**Complete the following**
a: Name every printer brand mentioned in the printer forum thread.
b: From the printer forum thread, copy word for word the passage between "## tspear (Sep" and "is not required.", inclusive.

**Text shown**
>>

# Printers



## tspear (Sep 21, 2016)

My venerable Brother MFC and my wifes HP Photosmart have finally bit the dust. (The same week no less.)
So looking for some basic knowledge on printers, the last time I looked for a printer was about six or seven years ago. 
Besides not liking HP due to the cost of the ink cartridges, and having a good perspective on my requirements (below); does anyone have a suggestion?

We print about 1000 regular pages a year, of that ~900 are my 12yr old daughter doing school projects.
In the summer we can go months without printing (not good for ink printers). However, I can put an event in my calendar to print something once a month to prevent ink drying.

I print about 50-100 photos a year for family (calendars, one off collages, and school projects); so professional grade is not required.
For professional grade, I use online printers and have it mailed to me.
I do not need a scanner/fax or any of the multi-function aspects. I have a dedicated scanner and no longer fax anything.
I have had good luck with Epson and Brother printers in the past and I am considering the EcoTank line from Epson.

Any thoughts? Does resolution really matter that much anymore? What about dot size? Is it worth jumping to laser for such a low volume?


----------



## clee01l (Sep 21, 2016)

Cartridge costs are always going to be an issue. Third party ink supplies make it a little cheaper If memory serves, HP just killed third party ink use in their machines. 
Your best choices are Canon and Epson. Do you want a dedicated photo printer or a printer that will print everything including photos?   Another option is an All-In-One device that prints, copies, scans  and optionally faxes also.   Canon makes some reliable AIOs  with their MX series.  As of ink supplies, Look for a printer that uses individual colors  with 5-7 cartridges including two blacks.  This way you can replace individual colors and not have to replace a combination cartridge when only one color is empty.


----------



## PhilBurton (Sep 21, 2016)

clee01l said:


> Cartridge costs are always going to be an issue. Third party ink supplies make it a little cheaper If memory serves, HP just killed third party ink use in their machines.
> Your best choices are Canon and Epson. Do you want a dedicated photo printer or a printer that will print everything including photos?   Another option is an All-In-One device that prints, copies, scans  and optionally faxes also.   Canon makes some reliable AIOs  with their MX series.  As of ink supplies, Look for a printer that uses individual colors  with 5-7 cartridges including two blacks.  This way you can replace individual colors and not have to replace a combination cartridge when only one color is empty.


Cletus (and everyone else)

<<

**Entries supplied**
>>

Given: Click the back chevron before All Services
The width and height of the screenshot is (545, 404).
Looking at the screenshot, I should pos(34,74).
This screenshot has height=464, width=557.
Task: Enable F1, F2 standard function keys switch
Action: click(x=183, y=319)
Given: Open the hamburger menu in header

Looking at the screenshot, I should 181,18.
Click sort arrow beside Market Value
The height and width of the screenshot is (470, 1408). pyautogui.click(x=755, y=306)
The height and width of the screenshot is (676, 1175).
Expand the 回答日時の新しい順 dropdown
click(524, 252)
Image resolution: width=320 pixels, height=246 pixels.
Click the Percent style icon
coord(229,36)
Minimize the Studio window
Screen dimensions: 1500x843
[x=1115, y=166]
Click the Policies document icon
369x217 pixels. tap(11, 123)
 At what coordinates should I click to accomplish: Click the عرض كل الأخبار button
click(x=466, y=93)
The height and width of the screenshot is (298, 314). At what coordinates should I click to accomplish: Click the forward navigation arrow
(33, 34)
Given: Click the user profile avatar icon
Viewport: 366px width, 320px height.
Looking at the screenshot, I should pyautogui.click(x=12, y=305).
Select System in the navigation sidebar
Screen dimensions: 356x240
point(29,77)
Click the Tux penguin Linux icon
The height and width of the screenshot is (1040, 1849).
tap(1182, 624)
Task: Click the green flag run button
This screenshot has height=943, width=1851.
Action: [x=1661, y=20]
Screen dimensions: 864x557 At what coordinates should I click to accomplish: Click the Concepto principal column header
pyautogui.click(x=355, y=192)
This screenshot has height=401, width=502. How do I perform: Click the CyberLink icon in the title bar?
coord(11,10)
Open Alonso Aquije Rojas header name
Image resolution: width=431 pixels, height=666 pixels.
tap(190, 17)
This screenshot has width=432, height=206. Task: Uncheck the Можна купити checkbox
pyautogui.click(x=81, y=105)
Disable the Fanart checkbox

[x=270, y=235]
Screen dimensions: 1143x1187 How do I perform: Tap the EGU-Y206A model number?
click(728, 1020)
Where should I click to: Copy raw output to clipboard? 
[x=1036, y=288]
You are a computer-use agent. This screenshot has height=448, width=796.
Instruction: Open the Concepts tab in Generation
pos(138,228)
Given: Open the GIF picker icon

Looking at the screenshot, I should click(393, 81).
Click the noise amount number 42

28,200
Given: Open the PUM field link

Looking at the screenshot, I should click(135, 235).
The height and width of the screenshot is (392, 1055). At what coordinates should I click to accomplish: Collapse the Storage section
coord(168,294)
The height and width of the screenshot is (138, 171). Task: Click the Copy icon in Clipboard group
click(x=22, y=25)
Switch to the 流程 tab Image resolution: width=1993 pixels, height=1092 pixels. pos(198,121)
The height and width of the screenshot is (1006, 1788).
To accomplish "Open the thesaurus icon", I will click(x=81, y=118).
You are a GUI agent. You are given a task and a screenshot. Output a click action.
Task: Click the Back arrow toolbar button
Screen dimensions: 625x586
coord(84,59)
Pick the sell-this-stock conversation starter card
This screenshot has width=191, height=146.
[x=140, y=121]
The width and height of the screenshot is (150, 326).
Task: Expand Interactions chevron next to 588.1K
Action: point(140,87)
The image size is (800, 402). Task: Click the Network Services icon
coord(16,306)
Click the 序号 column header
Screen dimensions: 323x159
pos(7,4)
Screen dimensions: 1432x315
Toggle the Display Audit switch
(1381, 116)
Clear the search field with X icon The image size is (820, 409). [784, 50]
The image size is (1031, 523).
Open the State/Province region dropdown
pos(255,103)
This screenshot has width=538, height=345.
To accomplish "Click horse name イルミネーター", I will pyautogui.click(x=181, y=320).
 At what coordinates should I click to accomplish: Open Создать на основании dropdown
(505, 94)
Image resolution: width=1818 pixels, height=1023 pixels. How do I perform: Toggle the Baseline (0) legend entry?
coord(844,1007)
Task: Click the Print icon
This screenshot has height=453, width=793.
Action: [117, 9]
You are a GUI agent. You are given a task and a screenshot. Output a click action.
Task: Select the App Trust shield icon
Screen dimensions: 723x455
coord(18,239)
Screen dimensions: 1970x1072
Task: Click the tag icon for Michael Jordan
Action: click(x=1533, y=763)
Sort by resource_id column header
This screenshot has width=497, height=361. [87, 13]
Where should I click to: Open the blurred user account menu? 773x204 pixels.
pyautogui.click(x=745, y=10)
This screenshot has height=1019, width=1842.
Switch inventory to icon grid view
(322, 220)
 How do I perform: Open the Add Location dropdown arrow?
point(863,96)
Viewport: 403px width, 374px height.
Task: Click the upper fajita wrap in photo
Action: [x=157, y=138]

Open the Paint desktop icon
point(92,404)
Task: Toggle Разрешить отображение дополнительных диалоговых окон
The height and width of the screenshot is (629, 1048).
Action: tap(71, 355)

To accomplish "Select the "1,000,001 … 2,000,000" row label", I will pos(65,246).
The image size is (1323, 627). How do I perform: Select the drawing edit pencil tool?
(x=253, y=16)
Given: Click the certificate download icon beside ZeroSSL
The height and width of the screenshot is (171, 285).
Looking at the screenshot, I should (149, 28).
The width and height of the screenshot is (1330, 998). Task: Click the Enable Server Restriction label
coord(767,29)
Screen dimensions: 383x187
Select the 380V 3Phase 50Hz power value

<<

**Solved tasks**
a: Brother, HP, Epson, Canon

b:
## tspear (Sep 21, 2016)

My venerable Brother MFC and my wifes HP Photosmart have finally bit the dust. (The same week no less.)
So looking for some basic knowledge on printers, the last time I looked for a printer was about six or seven years ago. 
Besides not liking HP due to the cost of the ink cartridges, and having a good perspective on my requirements (below); does anyone have a suggestion?

We print about 1000 regular pages a year, of that ~900 are my 12yr old daughter doing school projects.
In the summer we can go months without printing (not good for ink printers). However, I can put an event in my calendar to print something once a month to prevent ink drying.

I print about 50-100 photos a year for family (calendars, one off collages, and school projects); so professional grade is not required.